I see that $\sum_{p_1< p_2\leq x/p_1} 1=\pi(x/p_1)$, if I am not mistaken, but I do not know where the error term comes from.
It doesn't matter whether we use the strict inequality $p_1 < \sqrt{x}$ or the non-strict $p_1 \leqslant \sqrt{x}$. If $x$ is not the square of a prime, then both inequalities give the same range of primes for the outer sum. If $x = p^2$ for a prime $p$, then the outer sum includes $p$ with the non-strict inequality, but not with the strict inequality.
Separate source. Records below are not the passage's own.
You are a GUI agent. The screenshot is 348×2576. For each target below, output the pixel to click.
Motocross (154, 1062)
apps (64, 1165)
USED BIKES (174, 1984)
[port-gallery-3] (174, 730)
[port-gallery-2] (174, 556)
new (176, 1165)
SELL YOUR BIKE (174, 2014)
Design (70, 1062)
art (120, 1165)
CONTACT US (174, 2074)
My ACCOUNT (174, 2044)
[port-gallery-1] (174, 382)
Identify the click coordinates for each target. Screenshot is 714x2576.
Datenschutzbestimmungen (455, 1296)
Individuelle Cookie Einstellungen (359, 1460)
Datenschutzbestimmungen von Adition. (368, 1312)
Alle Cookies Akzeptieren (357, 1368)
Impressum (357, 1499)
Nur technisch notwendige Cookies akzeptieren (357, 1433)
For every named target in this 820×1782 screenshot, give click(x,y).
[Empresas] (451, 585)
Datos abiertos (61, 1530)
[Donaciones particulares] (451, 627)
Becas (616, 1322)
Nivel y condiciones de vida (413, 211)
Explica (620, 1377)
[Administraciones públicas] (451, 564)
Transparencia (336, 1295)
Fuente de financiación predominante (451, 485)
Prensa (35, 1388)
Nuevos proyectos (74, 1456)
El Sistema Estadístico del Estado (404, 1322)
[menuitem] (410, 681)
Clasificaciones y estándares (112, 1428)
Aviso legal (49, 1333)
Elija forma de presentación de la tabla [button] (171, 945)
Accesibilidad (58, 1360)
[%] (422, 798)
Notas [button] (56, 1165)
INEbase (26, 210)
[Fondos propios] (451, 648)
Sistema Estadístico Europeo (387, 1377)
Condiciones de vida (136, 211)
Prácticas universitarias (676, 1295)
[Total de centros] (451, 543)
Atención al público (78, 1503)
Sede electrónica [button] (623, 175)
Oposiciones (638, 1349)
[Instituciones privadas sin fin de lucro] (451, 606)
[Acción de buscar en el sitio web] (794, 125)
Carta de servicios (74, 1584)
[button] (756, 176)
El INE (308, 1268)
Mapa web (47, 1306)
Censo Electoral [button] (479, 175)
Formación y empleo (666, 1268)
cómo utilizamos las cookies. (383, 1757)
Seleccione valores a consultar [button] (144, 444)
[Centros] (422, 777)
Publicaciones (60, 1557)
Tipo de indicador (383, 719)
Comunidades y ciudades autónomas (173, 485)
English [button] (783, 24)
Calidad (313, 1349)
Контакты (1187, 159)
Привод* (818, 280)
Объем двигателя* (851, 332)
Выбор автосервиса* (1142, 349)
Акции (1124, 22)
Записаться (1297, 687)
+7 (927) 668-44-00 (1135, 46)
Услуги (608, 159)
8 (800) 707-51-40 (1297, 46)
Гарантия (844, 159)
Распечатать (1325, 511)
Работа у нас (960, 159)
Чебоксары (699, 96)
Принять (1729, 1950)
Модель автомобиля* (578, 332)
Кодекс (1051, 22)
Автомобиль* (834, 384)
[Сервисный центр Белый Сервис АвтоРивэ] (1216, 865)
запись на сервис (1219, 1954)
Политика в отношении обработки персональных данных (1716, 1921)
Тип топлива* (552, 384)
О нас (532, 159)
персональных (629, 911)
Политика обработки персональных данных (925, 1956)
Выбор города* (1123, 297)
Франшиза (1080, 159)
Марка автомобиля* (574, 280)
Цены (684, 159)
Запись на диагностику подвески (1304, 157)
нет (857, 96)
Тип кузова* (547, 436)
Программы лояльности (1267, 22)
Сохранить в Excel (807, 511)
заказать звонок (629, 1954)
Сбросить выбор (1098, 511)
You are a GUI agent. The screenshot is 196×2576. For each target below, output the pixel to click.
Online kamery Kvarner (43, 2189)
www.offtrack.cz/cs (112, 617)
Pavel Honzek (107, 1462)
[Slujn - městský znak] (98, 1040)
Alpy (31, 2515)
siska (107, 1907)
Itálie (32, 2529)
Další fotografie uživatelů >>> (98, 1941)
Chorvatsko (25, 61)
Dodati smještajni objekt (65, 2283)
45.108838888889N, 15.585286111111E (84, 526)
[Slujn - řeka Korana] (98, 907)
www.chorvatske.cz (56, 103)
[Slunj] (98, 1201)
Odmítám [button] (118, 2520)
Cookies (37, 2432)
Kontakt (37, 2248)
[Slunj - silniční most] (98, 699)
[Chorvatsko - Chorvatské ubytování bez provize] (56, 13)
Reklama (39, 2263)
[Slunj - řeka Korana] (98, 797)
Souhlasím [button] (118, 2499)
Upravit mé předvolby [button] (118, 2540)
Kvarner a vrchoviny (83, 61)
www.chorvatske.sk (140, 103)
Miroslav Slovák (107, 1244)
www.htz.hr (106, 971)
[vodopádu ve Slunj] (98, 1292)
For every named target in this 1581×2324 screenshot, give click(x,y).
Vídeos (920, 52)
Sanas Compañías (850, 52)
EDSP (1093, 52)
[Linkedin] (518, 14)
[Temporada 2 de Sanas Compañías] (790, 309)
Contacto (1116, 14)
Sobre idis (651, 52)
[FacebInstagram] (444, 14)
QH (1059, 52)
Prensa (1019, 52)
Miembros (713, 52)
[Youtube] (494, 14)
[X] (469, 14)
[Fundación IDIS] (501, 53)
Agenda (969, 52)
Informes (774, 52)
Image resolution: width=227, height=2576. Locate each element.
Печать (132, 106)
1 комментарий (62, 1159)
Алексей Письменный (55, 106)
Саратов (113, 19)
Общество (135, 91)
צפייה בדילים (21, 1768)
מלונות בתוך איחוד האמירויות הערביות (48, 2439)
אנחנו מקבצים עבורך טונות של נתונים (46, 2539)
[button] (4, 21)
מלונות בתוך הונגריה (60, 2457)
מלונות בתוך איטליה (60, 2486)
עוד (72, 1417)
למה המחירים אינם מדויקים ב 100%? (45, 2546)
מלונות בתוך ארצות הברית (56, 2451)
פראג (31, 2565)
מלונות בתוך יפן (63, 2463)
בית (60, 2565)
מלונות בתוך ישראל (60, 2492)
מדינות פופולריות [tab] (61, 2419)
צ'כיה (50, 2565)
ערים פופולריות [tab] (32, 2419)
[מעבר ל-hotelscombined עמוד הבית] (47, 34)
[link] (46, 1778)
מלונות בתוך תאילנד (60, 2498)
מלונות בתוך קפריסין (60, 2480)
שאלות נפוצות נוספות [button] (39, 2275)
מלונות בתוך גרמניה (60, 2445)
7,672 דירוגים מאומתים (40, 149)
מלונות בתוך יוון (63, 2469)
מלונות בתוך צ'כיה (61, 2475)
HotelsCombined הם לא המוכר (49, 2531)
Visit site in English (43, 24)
However, in that case we have $p = \frac{x}{p}$, and the range of the inner sum, $p < p_2 \leqslant \frac{x}{p}$ is empty, hence the inner sum is $0$. So both ways give the same sum.
We get the formula by grouping the $n \leqslant x$ that are the product of two different primes by their smaller prime factor. For fixed $p_1 \leqslant \sqrt{x}$, the map $q \mapsto p_1\cdot q$ is a bijection between the set of primes that are greater than $p_1$ and not greater than $\frac{x}{p_1}$ and the set $\{ n \leqslant x : n = p_1p_2, p_1 < p_2\}$, so there are precisely
$$\pi\biggl(\frac{x}{p_1}\biggr) - \pi(p_1)$$
non-square semiprimes not exceeding $x$ whose smaller prime factor is $p_1$. Since the smallest prime factor of a composite $n$ never exceeds $\sqrt{n}$, every semiprime not exceeding $x$ has a prime factor $\leqslant \sqrt{x}$. This gives the formula
$$\pi_2(x) = \sum_{p_1 \leqslant \sqrt{x}} \sum_{p_1 < p_2 \leqslant x/p_1} 1 = \sum_{p_1 \leqslant \sqrt{x}} \Biggl(\pi\biggl(\frac{x}{p_1}\biggr) - \pi(p_1)\Biggr).$$
The error term is then
$$- \sum_{p\leqslant \sqrt{x}}\pi(p),$$
and you can estimate that using the prime number theorem. [It's good to know that if $p$ is the $k$-th prime, then $\pi(p) = k$, so the sum is of the form $1 + 2 + \dotsc + m$.]